Scientists at the Agharkar Research Institute (ARI), Pune, an autonomous institute under the Department of Science & Technology (DST), have isolated 45 different strains of methanotrophic bacteria which have been found to be capable of reducing methane emissions from rice plants.
Methanotrophs metabolise and convert methane into carbon dioxide. They can effectively reduce methane emission, which is the second most important greenhouse gas (GHG) and 26 times more potent as compared to carbon dioxide. In rice fields, methanotrophs are active near the roots or soil-water interfaces.
Dr Monali Rahalkar, Scientist from the Bioenergy Group, ARI, and her team working on methanotrophs, have enriched, isolated, and cultivated the 45 different strains of methanotrophs and created the first indigenous methanotroph culture. In their work published in Antonie van Leeuwenhoek, an International Journal of General and Molecular Microbiology, they isolated indigenous methanotrophs from Western and Southern India, mainly from rice field soils and freshwater mud, and have documented two novel genera and six novel species of methanotrophs from rice fields in western India. In pot trials, some of the strains were used as bio-inoculants in rice plants.
The team found a decrease in methane emissions from inoculated plants with a positive or neutral effect on the growth of the rice. This could lead to the development of microbial inoculants for methane mitigation in rice.
Rice fields are human-made wetlands and are waterlogged for a considerable period. Anaerobic degradation of organic matter results in the generation of methane. Rice fields contribute to nearly 10% of global methane emissions.
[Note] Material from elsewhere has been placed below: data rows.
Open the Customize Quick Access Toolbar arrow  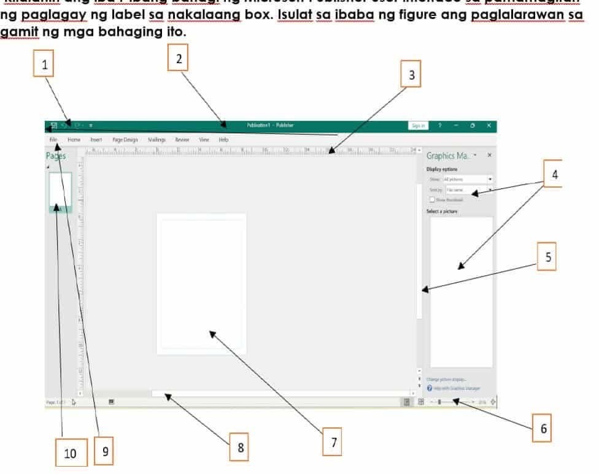pos(91,126)
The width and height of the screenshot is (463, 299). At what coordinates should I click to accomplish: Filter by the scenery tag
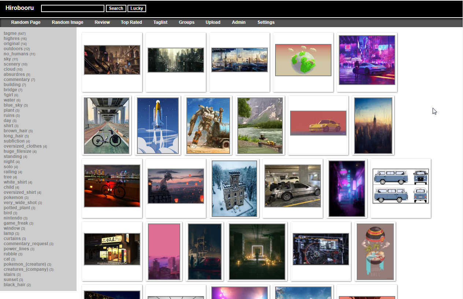tap(12, 64)
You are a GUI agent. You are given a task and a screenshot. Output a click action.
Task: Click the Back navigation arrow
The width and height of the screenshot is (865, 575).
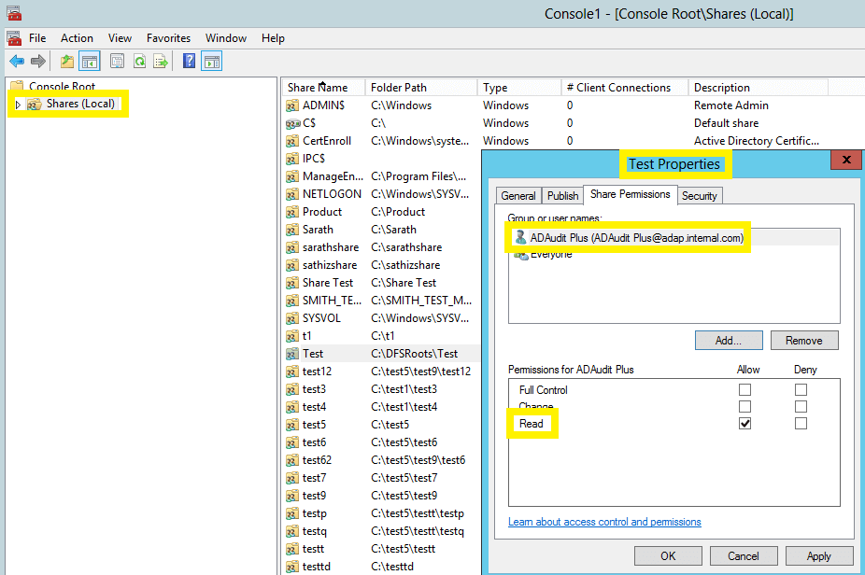click(17, 61)
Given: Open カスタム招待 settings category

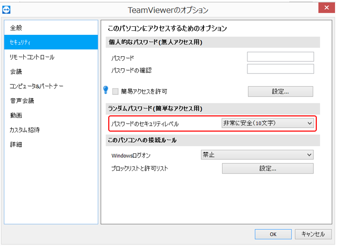Looking at the screenshot, I should (x=24, y=130).
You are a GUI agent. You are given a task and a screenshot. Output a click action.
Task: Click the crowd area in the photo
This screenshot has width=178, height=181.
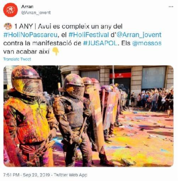[x=152, y=100]
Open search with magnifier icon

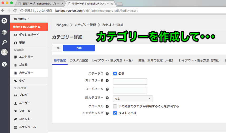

Very few studies in the world have focused on methanotrophs from tropical wetlands or tropical rice fields.
Before scientists at ARI commenced their studies, practically no cultures of indigenously isolated methanotrophs from India were available. Native and relevant methanotrophs isolated from rice fields can be excellent models to understand the effects of various factors on methane mitigation. Ammonium fertilizers and increasing temperatures (due to global warming) are some of the important factors which the team plans to study in the future.
Besides methane mitigation studies, methanotrophs can also be used in methane value addition (valorization) studies. Bio-methane generated from waste can be used by the methanotrophs and can be converted to value-added products such as single-cell proteins, carotenoids, biodiesel, and so on. The team is further working on methane valorization studies from the isolated methanotrophs. Such studies help reduce GHG emissions, especially anthropogenic or man-made emissions, which is a pressing need in the age of global warming.